╔══

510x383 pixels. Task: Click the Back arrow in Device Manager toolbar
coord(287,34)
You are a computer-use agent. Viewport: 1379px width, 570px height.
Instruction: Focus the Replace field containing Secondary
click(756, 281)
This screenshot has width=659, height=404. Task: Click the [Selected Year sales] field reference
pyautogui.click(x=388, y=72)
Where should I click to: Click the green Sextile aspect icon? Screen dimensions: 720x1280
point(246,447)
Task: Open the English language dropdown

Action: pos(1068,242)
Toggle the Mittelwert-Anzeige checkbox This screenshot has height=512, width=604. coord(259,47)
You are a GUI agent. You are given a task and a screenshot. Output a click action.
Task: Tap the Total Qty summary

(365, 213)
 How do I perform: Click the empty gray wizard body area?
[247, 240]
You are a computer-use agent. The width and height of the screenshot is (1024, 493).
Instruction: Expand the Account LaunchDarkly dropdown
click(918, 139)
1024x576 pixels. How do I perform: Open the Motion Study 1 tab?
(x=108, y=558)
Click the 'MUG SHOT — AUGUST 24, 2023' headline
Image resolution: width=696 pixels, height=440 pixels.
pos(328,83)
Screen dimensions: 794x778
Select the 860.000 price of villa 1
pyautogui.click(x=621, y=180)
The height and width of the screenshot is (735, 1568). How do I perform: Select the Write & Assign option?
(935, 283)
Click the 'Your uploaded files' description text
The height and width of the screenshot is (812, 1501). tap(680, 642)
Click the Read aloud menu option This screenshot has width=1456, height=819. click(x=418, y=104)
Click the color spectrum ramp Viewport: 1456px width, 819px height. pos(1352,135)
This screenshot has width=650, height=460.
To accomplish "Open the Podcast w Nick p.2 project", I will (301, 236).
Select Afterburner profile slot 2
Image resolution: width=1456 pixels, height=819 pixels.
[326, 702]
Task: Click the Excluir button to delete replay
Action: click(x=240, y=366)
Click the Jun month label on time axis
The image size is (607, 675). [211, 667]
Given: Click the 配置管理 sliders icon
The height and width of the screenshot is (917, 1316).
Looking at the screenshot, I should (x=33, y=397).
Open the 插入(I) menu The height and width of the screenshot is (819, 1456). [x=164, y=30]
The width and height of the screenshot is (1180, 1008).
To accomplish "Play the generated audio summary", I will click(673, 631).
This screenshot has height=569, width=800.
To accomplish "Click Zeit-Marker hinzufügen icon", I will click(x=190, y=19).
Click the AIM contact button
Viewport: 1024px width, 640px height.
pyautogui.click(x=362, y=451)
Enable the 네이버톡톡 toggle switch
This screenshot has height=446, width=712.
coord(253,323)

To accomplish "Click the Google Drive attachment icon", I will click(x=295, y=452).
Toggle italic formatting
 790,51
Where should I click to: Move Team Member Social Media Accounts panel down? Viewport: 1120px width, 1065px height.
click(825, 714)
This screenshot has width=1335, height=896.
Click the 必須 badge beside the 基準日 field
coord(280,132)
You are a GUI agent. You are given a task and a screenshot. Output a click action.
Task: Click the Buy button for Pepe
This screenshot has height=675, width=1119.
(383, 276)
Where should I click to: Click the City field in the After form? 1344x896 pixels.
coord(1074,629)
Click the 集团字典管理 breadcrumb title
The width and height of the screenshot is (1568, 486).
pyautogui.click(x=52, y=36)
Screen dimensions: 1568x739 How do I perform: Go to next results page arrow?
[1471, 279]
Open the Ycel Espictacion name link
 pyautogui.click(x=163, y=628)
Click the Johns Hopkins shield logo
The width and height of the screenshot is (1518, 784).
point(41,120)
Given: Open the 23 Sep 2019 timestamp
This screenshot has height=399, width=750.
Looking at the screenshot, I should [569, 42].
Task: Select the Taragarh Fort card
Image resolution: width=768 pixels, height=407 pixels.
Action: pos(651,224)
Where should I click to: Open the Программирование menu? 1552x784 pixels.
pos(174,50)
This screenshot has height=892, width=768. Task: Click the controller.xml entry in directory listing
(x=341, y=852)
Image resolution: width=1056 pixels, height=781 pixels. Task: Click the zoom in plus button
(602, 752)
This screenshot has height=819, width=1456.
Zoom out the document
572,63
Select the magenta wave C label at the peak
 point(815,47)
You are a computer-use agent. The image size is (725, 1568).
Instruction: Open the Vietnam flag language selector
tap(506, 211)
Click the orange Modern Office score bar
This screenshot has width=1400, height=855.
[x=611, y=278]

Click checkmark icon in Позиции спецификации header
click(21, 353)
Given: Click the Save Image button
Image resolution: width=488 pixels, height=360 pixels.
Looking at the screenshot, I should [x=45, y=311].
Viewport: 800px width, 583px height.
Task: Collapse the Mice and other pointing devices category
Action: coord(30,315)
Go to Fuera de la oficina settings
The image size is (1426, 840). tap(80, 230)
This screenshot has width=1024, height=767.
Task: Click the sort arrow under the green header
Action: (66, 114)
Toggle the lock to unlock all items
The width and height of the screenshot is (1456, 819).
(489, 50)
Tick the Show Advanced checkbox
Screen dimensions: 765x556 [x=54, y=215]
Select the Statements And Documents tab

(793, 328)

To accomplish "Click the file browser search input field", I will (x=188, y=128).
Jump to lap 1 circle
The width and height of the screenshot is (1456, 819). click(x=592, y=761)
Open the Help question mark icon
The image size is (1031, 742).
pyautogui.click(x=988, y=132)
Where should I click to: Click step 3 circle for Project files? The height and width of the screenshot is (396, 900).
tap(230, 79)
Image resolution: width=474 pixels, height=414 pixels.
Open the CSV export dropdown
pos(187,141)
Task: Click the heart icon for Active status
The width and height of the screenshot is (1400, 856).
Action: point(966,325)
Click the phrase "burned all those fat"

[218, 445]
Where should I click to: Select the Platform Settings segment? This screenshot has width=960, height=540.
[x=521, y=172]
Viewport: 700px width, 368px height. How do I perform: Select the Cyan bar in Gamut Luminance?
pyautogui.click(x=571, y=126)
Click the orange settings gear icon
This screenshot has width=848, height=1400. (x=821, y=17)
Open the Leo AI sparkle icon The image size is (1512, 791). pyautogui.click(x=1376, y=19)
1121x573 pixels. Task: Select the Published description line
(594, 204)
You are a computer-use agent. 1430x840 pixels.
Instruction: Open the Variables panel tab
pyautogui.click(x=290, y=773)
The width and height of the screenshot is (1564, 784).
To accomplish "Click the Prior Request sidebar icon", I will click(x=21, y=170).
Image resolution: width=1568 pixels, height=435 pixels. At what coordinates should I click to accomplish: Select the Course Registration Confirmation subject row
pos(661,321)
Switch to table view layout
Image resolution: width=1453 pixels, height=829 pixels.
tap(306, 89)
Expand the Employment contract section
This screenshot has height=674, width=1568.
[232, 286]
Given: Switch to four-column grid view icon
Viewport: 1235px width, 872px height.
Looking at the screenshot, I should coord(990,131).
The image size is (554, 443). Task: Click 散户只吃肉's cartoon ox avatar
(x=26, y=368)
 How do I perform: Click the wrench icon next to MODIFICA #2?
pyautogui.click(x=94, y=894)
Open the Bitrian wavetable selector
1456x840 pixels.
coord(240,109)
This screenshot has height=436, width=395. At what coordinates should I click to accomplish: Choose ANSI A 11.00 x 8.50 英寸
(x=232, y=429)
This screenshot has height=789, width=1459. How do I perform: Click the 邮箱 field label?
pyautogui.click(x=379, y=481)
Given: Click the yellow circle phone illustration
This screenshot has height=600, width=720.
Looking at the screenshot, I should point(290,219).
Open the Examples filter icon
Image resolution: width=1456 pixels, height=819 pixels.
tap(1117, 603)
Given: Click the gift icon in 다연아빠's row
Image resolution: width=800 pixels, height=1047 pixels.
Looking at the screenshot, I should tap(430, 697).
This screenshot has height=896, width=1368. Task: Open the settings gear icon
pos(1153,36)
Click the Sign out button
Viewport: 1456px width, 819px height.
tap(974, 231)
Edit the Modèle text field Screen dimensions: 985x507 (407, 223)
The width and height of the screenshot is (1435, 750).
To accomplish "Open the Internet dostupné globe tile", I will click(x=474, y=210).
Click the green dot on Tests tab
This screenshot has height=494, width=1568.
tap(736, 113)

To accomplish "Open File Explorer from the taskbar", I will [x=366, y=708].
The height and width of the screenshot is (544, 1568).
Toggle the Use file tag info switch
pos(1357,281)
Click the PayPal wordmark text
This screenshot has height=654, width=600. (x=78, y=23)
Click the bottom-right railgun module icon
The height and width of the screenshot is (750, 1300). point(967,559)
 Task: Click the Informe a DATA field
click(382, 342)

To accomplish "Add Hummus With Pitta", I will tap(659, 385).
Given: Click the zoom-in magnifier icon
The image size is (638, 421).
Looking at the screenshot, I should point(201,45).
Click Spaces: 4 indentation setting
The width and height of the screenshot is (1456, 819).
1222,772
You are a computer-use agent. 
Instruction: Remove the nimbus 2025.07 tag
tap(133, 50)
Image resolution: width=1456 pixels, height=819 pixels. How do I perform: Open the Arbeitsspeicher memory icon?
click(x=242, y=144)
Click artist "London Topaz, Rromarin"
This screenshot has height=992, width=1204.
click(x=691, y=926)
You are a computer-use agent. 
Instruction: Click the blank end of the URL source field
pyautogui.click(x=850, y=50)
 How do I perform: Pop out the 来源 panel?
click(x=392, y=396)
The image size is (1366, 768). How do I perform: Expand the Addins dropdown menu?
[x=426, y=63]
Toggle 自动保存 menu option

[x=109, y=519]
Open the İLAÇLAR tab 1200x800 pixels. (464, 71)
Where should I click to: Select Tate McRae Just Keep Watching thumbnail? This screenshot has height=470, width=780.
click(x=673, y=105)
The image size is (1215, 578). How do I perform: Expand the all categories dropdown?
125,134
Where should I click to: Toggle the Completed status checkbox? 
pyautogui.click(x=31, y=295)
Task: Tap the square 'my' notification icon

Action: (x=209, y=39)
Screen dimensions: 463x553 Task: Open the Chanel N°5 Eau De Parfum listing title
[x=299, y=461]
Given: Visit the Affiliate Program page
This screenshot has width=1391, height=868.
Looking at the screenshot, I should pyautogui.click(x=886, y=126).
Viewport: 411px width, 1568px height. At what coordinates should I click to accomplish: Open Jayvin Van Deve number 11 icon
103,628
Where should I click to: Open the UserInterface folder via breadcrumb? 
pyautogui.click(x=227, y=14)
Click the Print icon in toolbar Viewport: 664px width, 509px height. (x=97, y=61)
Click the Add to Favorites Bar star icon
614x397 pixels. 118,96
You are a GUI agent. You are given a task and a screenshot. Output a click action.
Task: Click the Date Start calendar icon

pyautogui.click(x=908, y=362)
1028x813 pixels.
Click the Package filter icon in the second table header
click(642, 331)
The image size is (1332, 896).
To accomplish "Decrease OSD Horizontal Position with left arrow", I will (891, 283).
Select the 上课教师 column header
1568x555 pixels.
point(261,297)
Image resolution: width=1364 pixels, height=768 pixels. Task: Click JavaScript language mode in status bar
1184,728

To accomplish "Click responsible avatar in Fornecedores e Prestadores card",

╚══

*Task directions*:
Arrange as a numbered list the part of the rows above that opens with the line containing "Click the bottom-right railgun module icon" and closes with the line containing "[x=109, y=519]", including both of those lines and leaving out any blank ones.

*Finished task*:
1. Click the bottom-right railgun module icon
2. The height and width of the screenshot is (750, 1300). point(967,559)
3.  Task: Click the Informe a DATA field
4. click(382, 342)
5. To accomplish "Add Hummus With Pitta", I will tap(659, 385).
6. Given: Click the zoom-in magnifier icon
7. The image size is (638, 421).
8. Looking at the screenshot, I should point(201,45).
9. Click Spaces: 4 indentation setting
10. The width and height of the screenshot is (1456, 819).
11. 1222,772
12. You are a computer-use agent. 
13. Instruction: Remove the nimbus 2025.07 tag
14. tap(133, 50)
15. Image resolution: width=1456 pixels, height=819 pixels. How do I perform: Open the Arbeitsspeicher memory icon?
16. click(x=242, y=144)
17. Click artist "London Topaz, Rromarin"
18. This screenshot has height=992, width=1204.
19. click(x=691, y=926)
20. You are a computer-use agent. 
21. Instruction: Click the blank end of the URL source field
22. pyautogui.click(x=850, y=50)
23.  How do I perform: Pop out the 来源 panel?
24. click(x=392, y=396)
25. The image size is (1366, 768). How do I perform: Expand the Addins dropdown menu?
26. [x=426, y=63]
27. Toggle 自动保存 menu option
28. [x=109, y=519]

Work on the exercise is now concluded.